======== EXCERPT PROVIDED ========
There were millions of passenger pigeons in America. They had pinkish body and blue-gray heads. A single white egg was laid in a flimsy nest of twigs; more than 100 nests might occupy a single tree. These were all shot to death by children in competitions to see who could shoot the most. People stood on their roofs and shot them idly as they passed by. Not to eat, not for any reason except the joy of killing.
To Christopher Columbus goes the credit of wiping out the Caribbean monk seal. The explorer nicknamed these harmless creatures as sea wolves and proceeded to kill hundreds of them in 1494. The few he left behind were killed over the centuries for their meat or oil (to light candles) and by fishermen. They were declared extinct in June 2008.
The Liverpool Pigeon with charming spotted green feathers was a close relative of the Dodo whom the sailors stopping at Mauritius ate to extinction. This one lived in Tahiti and the locals hunted it for food. The westerners who settled there brought in pigs to eat and they destroyed the pigeon’s nests. It’s called the Liverpool pigeon because there is only one specimen in Liverpool zoo to show you that the earth once had this beautiful bird.
Less than a century ago, there were over a million black rhinoceroses roaming across Africa. In 1960, China demanded their slaughter. They were butchered and their horns – made of normal matted hair- sold to the Chinese fake medicine trade. They do not exist anymore – and not a single human has benefitted from the so-called medicine made from their horns.
Teeny weeny brown bats called Pipistrelles, their shrill cries going far and wide over the silent ocean at night, lived on a single Christmas Island on the Indian Ocean. They have been killed off by pesticide which was meant to kill ants on the island. Why we would want to kill anything at all is beyond my understanding. The Yangtze River Dolphin was once worshipped as the river goddess. This dolphin, a common sight for one third of the Chinese population who live on the sides of this river, is now gone forever. Blind, they had a magical sonar system to catch their prey by echo location. Pollution, dams and hunting killed them. Japanese River Otters were once in the millions. Prized for their fur, they were hunted down viciously, hundreds being killed each day. They were done by 1980 and now poems are written about them.
========
■ REQUIREMENT: Continue the piece on animals driven to extinction, picking up after its final sentence.
======== DATA ========
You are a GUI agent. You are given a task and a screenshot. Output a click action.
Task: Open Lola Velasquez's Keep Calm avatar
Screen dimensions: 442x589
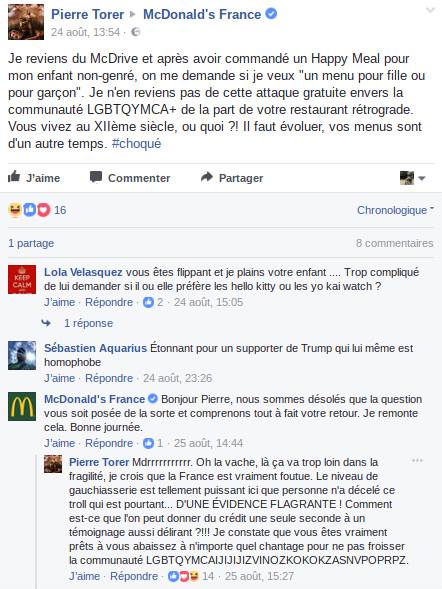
========
■ EXPECTED ANSWER:
Each animal on this ignominious list of extinct species is a reminder of our failure as humans; a reminder of our viciousness and greed. Scientists have discovered up to 1.3 million species, but these are only 20 per cent of the species there are on this planet. There are still millions of species waiting to be discovered, but we are killing them so fast that I will never see or hear of them. Some 90 per cent of all species on the planet are now believed to be extinct. What an amazing enchanted planet this was. And it has taken us just 300 years to finish it off. Our children are taught about dinosaurs and they are taken to museums to see their bones. But we are not teaching them about the animals we kill off every year. They are inheriting an almost barren planet.
During my lifetime, the earth is going to lose these marvellous creatures: polar bears, leatherback turtles, tigers, the Asian elephant, the Javan rhino, the Sumatran orangutans, the Bluefin tuna, the mountain gorilla. And the bees. The bees will be the last animals to go before the human is extinct, because all our food depends on their survival. Some 70 per cent of them are already extinct because of one set of pesticides – the neonicotinoids introduced in 2003; and this used widely across the country.